> _PROMPT_:
Give again only what runs from the line with "This screenshot has width=1270, height=952." to the final line of the entries below, exactly as written and without pictures.

> _STUDY MATERIAL_:
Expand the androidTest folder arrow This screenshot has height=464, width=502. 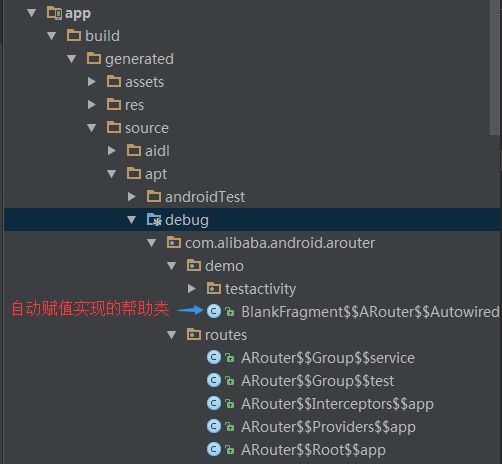[x=132, y=197]
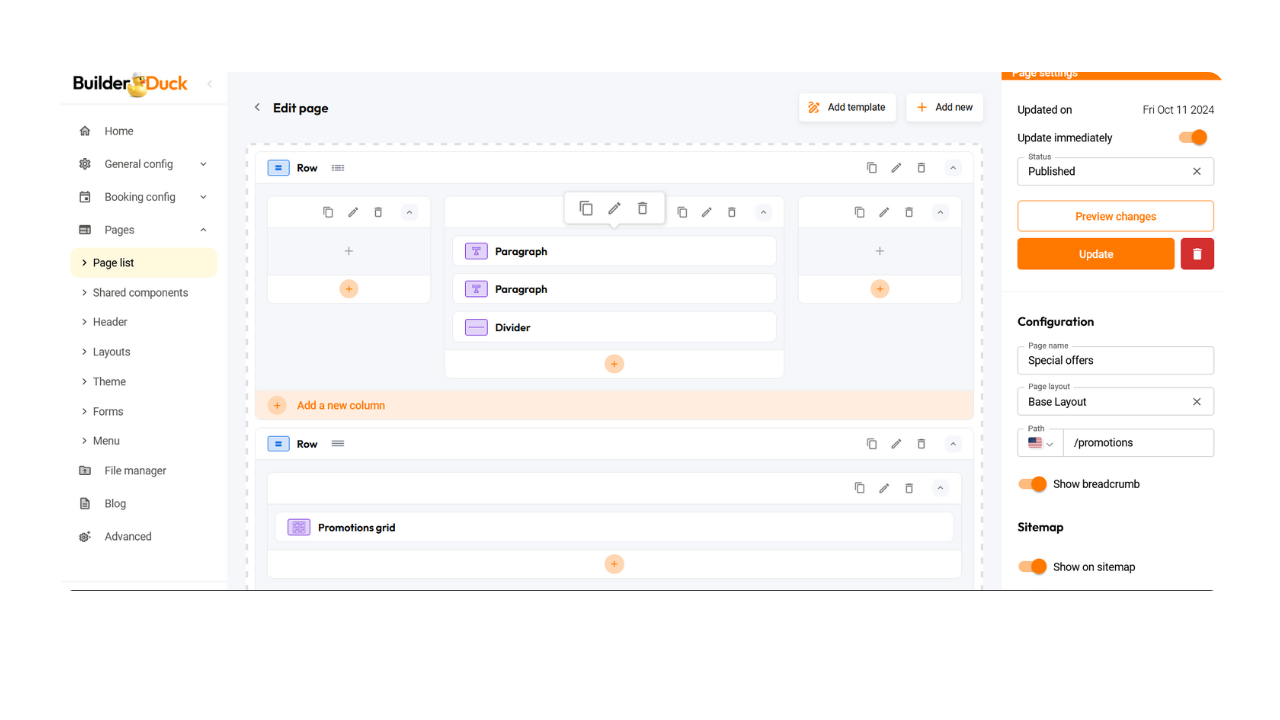Viewport: 1280px width, 720px height.
Task: Disable the Update immediately toggle
Action: (1192, 138)
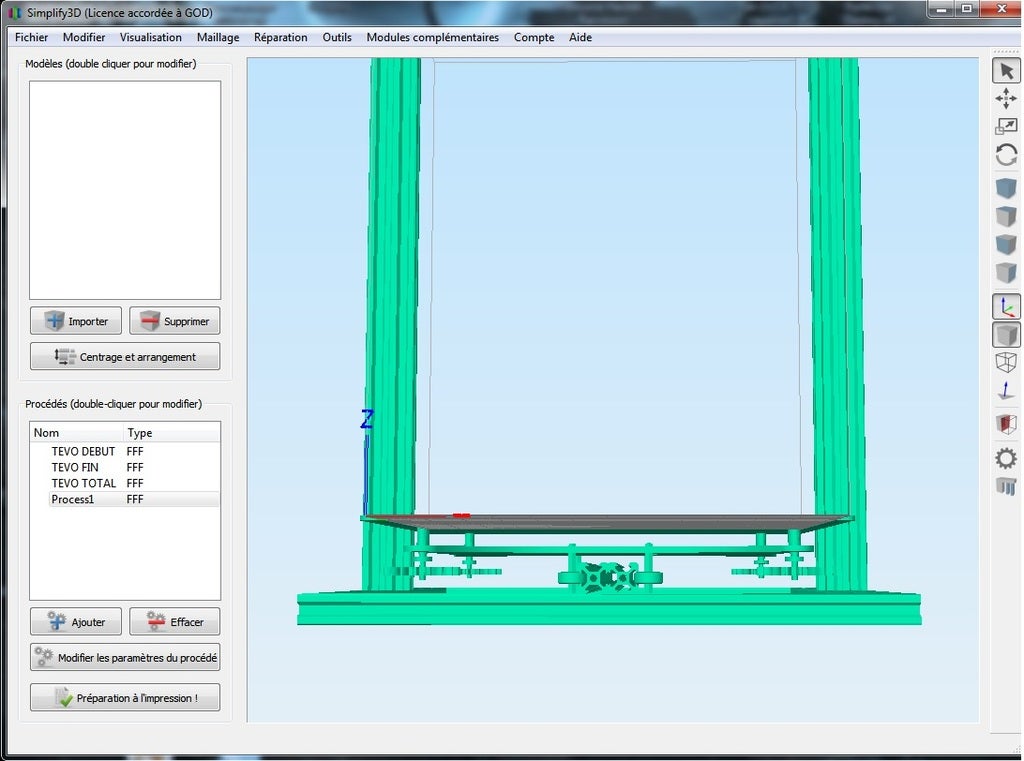This screenshot has width=1024, height=761.
Task: Pick the rotate model tool
Action: (x=1006, y=155)
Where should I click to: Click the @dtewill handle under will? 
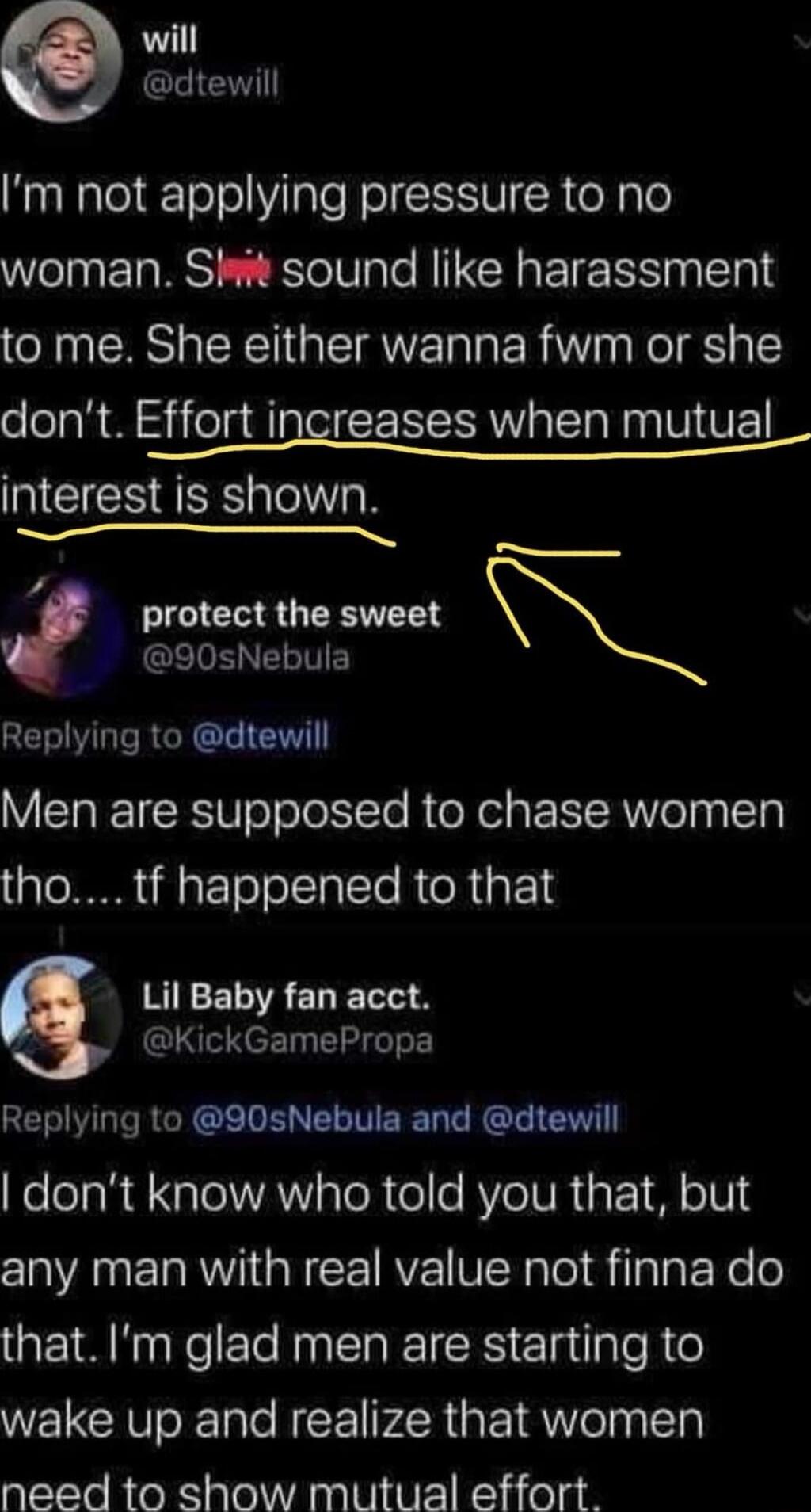click(210, 84)
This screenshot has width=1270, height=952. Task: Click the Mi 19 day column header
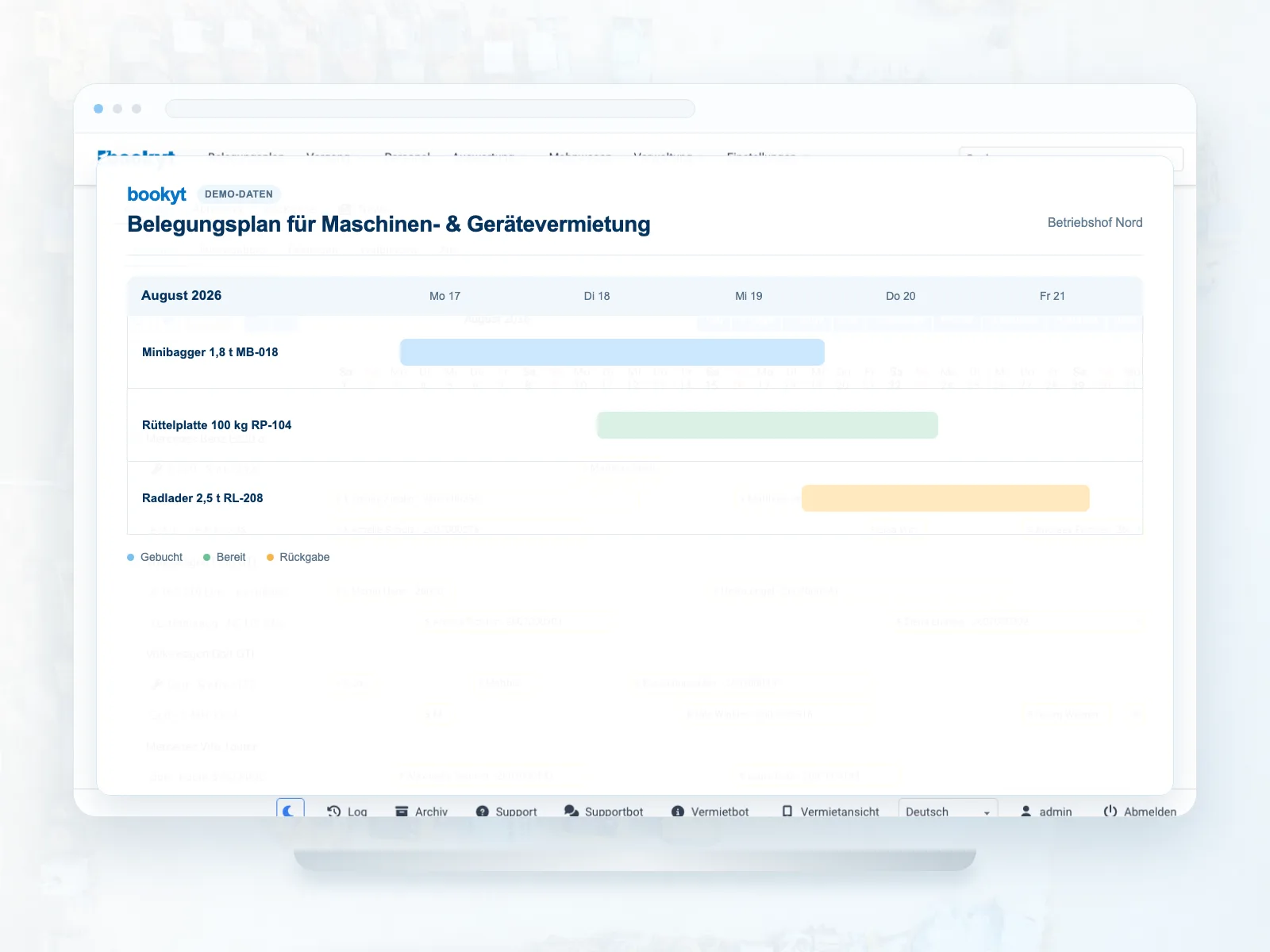point(749,296)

> _YOUR RESPONSE_:
This screenshot has width=1270, height=952. Task: Click the Mi 19 day column header
point(749,296)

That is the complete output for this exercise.